April 14, 2004

FAQ: How do I validate RDF?

Validation for RDF can mean a variety of different terms especially where RDF is using XML and several layers of technology are connected. This FAQ describes validation for RDF and answers how to do it for the different technologies.

Categories Frequently Asked Questions (FAQs)

Validation is a tricky word to consider, and often used with schema, which can also have several different interpretations. There is validation of syntax (XML validation, RDF/XML - RDF's XML syntax) as well as RDF schema validation.

That means you can do:

  1. XML validation against an XML schema, also called XML schema validation
  2. RDF/XML validation of the syntax that it matches the RDF/XML Syntax Specification (Revised) W3C Recommendation
  3. RDF schema validation

RDF schema validation bears expanding. An RDF schema is a description of the terms used in the RDF triples forming the RDF graph (which can be written in a document, in an RDF/XML syntax). Checking the terms match how the RDF schema describes them is what RDF schema validation typically means. RDF schemas allow description of classes, properties and the ranges, domains of properties and so on. This is explained further in the RDF Vocabulary Description Language 1.0: RDF Schema W3C Recommendation.
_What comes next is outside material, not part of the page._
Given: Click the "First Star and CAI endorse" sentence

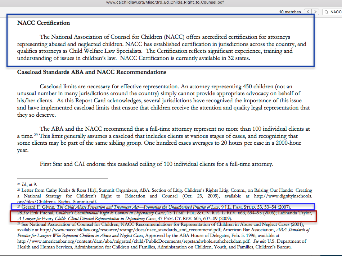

There are plenty of tools that do these kinds of things already. The XML validation needs an XML parser, a description of the XML - an XML schema in some XML schema languge and an XML schema validator. The RDF/XML validation needs an RDF parser (see the FAQ How Do I Parse RDF?) The RDF schema validation needs a system that do the checking which formally, is called handling RDFS entailment defined in the RDF Semantics W3C Recommendation.

You can find RDF schema validators in free software RDF toolkits such as Jena and Sesame, Euler (all in Java) as well as in the python Cwm. There are some on-line RDF schema validators such as Rosco - a non-judgemental RDF schema and document checker which does checking, but not all RDFS entailments.
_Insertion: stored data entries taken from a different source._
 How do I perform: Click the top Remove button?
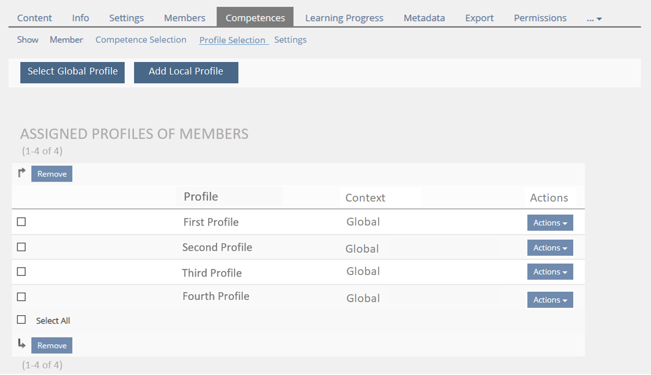click(x=52, y=174)
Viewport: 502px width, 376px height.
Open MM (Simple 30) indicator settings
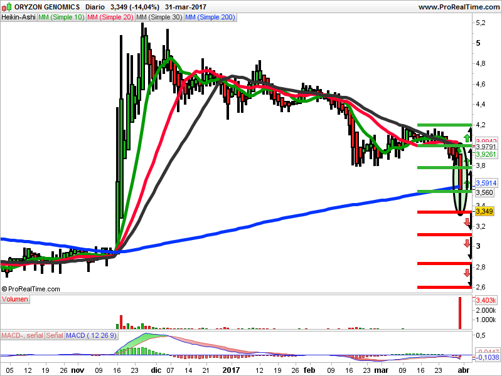(x=159, y=18)
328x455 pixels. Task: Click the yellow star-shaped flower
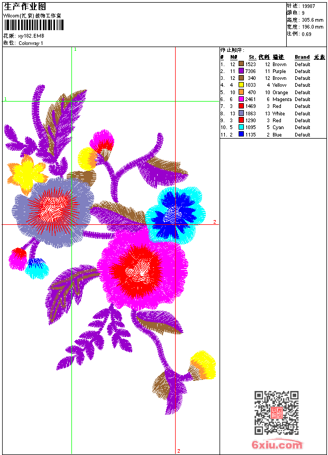coord(26,174)
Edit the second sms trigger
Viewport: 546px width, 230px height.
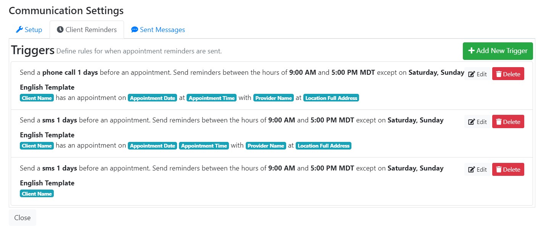tap(477, 169)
OWL systems which contain OWL reasoners can also typically validate RDF schema since it is a small subset of the more powerful things that OWL reasoners can do, and all RDF is OWL Full. OWL applications that only handle OWL-DL or OWL-Lite cannot check all RDFS entailments.

The W3C RDF validator is an RDF/XML validator, not an RDFS validatior. It is based on the ARP2 RDF parser which is part of Jena. There are many more RDF parsers available that can perform this as already described in the FAQ How Do I Parse RDF?

Finally, you can do XML validation of RDF/XML against an XML schema such as RELAX NG. It's in the RDF/XML specification in section A.1 RELAX NG Compact Schema. The W3C XML Schema language (WXS) is not as suitable as RELAX NG for XML-validating RDF/XML, since it is enforces strong XML constraints and RDF/XML has a wide-open set of tags that may appear.

See also the FAQs:

Posted by dbeckett2 at 11:45 AM | Comments (0)

March 31, 2004

FAQ: How do I parse RDF?

Many times, application developers ask how they can get RDF data from the semantic web into their application, from the recommended syntax RDF/XML. This usually ends up being a question about parsing syntaxes and APIs in certain languages. There are widely available, mature and standards-compliant open source parsing libraries available for most high level programming libraries that application developers might need. This article has provides a summary of what are good choices and up-to-date.

Categories Frequently Asked Questions (FAQs)

The simple answer is: use one of the readily-available parsers that open source developers in the community have provided. There is no need to create a new parser for the most commonly used application languages, in a similar way to how XML parsers and APIs are widely available.

The more detailed answer depends on the application programming language being chosen (or if a new project, this might influence that choice), as well as the licensing of the project. Most of the items listed below are in easily reusable form and are used in commercial applications. Finally, there is a question of the syntax details - does the system support the latest RDF/XML Syntax Specification (Revised) W3C Recommendation of February 2004.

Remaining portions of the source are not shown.